● Input records:
^^^^

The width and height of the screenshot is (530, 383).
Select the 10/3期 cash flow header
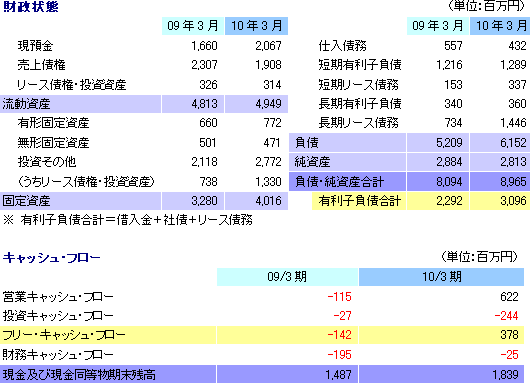click(x=441, y=277)
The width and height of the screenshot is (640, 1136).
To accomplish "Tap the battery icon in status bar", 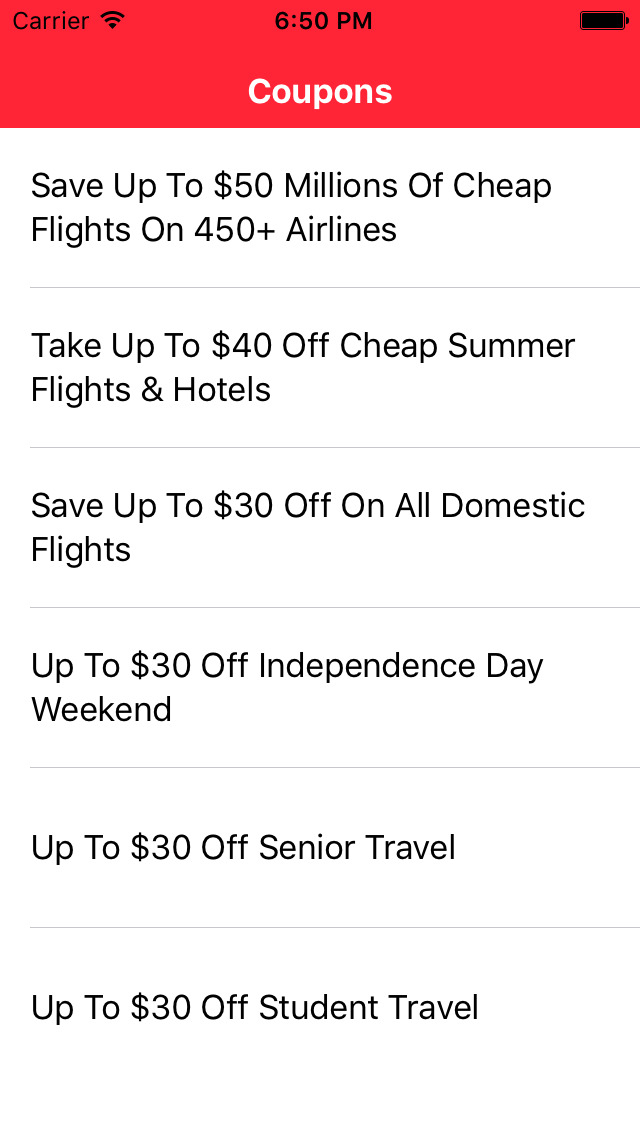I will click(604, 21).
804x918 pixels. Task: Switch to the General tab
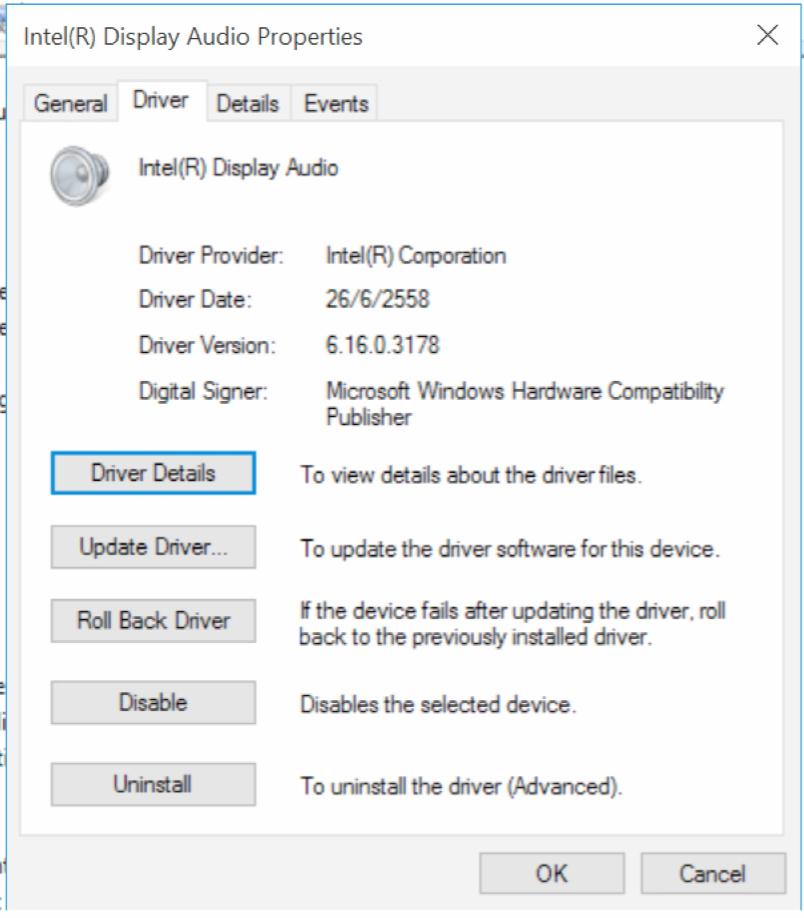pyautogui.click(x=70, y=104)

^^^^

● Exercise brief: After you work out how many lines in the material hold the word "height", please respond with that number alone.

● Response to this exercise: 2